Task prompt = Pull every line of the entries that has the word "will".

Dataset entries

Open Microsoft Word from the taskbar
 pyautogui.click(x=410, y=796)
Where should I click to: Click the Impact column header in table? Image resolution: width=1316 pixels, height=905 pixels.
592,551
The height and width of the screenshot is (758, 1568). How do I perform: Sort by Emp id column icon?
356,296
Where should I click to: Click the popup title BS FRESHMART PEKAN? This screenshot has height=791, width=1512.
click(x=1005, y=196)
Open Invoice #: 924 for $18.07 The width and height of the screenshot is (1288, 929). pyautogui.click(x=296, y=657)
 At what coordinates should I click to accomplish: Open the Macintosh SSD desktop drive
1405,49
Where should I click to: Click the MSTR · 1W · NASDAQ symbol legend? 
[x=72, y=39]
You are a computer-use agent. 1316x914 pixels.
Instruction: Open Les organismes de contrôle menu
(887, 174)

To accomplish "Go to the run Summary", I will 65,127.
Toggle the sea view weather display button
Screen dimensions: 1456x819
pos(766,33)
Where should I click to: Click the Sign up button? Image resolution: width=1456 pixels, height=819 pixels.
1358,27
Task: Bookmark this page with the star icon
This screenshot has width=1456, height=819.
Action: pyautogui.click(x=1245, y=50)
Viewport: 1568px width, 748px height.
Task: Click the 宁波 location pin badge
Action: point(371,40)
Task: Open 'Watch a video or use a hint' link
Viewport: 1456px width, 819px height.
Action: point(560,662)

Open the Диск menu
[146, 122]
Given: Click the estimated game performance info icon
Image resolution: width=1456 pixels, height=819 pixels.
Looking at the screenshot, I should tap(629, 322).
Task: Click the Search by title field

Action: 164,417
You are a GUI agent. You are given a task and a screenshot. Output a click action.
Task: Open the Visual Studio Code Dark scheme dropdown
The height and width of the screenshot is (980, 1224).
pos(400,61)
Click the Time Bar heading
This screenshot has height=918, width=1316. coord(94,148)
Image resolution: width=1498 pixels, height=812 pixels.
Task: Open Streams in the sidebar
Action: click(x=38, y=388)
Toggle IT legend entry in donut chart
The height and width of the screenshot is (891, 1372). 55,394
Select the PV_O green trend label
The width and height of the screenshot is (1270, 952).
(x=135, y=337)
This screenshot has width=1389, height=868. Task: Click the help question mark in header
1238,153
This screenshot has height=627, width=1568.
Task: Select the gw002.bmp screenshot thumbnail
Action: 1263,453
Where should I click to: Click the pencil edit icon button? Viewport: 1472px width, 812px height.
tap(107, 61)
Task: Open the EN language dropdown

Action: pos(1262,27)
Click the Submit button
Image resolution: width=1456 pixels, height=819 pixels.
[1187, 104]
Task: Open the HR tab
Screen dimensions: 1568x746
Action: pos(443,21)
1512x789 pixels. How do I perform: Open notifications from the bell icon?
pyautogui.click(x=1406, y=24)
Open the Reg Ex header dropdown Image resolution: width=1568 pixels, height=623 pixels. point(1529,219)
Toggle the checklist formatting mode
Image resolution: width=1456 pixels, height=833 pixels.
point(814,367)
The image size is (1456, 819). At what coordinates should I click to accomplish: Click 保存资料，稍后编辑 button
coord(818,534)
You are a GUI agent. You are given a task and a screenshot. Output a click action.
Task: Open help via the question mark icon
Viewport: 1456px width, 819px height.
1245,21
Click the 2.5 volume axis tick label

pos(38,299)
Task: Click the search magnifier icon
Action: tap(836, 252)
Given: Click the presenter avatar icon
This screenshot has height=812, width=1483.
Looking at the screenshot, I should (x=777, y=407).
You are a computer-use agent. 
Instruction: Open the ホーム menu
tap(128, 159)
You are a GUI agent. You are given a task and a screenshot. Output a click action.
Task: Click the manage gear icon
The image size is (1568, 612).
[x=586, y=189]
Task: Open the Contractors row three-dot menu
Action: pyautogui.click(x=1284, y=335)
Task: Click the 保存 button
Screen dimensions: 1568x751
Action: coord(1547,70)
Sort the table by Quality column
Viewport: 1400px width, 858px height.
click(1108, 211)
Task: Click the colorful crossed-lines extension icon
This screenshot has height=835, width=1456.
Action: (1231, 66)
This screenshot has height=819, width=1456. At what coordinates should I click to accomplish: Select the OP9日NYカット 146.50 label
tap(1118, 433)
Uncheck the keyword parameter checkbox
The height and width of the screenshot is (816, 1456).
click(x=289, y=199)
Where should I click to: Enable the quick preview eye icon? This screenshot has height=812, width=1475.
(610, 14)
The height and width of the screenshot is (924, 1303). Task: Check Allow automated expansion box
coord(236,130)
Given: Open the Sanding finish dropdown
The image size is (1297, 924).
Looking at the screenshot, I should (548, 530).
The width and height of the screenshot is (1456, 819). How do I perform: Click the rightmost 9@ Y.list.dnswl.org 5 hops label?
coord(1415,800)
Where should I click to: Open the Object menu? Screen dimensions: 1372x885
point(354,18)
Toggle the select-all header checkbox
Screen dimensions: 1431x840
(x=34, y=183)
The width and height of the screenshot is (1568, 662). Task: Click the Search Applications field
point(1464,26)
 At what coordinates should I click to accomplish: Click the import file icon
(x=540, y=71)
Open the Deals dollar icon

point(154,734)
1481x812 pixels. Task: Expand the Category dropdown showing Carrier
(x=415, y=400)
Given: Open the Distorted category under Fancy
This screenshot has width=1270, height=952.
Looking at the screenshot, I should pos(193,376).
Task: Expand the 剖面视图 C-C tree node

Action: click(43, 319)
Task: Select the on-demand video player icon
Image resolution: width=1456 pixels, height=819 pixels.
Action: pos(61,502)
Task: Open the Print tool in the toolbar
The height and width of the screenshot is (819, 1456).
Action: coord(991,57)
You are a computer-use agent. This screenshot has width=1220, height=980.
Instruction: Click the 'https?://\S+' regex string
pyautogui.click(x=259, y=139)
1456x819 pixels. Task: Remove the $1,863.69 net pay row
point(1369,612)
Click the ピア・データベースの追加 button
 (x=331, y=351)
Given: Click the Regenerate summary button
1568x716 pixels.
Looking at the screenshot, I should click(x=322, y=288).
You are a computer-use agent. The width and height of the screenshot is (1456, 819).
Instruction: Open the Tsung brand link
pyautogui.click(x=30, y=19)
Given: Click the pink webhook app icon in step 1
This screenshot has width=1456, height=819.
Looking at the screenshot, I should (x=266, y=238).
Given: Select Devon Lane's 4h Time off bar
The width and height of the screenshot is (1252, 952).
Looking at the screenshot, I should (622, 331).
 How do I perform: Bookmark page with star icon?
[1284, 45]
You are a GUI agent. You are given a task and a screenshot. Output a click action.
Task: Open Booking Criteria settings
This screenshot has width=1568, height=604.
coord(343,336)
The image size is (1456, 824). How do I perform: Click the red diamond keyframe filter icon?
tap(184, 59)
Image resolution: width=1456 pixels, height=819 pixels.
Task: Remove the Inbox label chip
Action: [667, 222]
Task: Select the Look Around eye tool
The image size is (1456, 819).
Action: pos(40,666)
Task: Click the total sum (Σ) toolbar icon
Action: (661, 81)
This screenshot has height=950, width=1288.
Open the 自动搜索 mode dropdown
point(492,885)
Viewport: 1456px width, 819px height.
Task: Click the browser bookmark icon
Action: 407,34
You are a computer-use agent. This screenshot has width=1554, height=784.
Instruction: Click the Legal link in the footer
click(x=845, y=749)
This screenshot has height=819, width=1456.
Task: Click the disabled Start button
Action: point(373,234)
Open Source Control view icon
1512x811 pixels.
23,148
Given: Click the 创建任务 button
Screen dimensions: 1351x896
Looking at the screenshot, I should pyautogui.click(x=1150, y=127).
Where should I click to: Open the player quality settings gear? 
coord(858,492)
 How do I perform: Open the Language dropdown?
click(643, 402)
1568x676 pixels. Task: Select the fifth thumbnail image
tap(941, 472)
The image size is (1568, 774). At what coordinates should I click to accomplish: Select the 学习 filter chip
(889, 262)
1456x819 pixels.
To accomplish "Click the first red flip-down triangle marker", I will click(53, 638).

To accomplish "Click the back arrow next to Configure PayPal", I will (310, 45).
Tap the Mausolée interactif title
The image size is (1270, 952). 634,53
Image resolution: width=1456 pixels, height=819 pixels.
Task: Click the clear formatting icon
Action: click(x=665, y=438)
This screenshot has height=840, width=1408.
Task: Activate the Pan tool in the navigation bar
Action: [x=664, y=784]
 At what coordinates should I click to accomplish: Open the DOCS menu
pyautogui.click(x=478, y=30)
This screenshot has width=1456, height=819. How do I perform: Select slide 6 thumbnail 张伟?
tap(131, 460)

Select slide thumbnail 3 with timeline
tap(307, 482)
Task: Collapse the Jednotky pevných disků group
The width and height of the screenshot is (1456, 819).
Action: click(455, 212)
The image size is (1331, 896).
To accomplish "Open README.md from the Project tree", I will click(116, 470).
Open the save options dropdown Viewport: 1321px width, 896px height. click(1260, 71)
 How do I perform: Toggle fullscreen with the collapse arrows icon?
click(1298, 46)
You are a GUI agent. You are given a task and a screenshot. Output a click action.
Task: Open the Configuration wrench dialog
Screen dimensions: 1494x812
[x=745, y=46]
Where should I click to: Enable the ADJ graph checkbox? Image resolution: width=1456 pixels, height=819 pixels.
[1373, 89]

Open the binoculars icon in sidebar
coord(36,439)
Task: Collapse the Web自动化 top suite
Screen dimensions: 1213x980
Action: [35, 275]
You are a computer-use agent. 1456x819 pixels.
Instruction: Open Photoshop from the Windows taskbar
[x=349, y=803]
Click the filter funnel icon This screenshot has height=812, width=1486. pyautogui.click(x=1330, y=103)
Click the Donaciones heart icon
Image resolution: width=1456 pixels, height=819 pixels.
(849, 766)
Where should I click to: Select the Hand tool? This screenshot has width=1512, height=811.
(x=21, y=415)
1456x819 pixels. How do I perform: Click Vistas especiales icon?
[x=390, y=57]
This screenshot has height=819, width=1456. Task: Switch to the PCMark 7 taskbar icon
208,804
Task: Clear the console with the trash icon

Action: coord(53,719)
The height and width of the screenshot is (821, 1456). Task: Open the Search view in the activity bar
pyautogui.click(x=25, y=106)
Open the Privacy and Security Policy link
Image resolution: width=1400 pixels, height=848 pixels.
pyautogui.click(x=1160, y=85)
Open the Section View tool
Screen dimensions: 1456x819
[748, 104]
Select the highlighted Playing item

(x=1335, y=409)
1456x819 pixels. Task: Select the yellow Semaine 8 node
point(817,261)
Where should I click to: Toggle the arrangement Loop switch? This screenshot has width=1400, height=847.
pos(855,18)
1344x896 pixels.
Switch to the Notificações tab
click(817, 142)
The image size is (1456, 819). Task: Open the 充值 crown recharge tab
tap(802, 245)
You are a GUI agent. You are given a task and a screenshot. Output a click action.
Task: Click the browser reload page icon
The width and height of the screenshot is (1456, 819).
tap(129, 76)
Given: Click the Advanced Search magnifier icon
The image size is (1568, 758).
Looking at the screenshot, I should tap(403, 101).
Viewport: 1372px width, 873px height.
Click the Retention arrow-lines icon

Reply to the exercise =
To accomplish "Go to the run Summary", I will 65,127.
To accomplish "Click the first red flip-down triangle marker", I will click(53, 638).
To accomplish "Click the back arrow next to Configure PayPal", I will (310, 45).
To accomplish "Open README.md from the Project tree", I will click(116, 470).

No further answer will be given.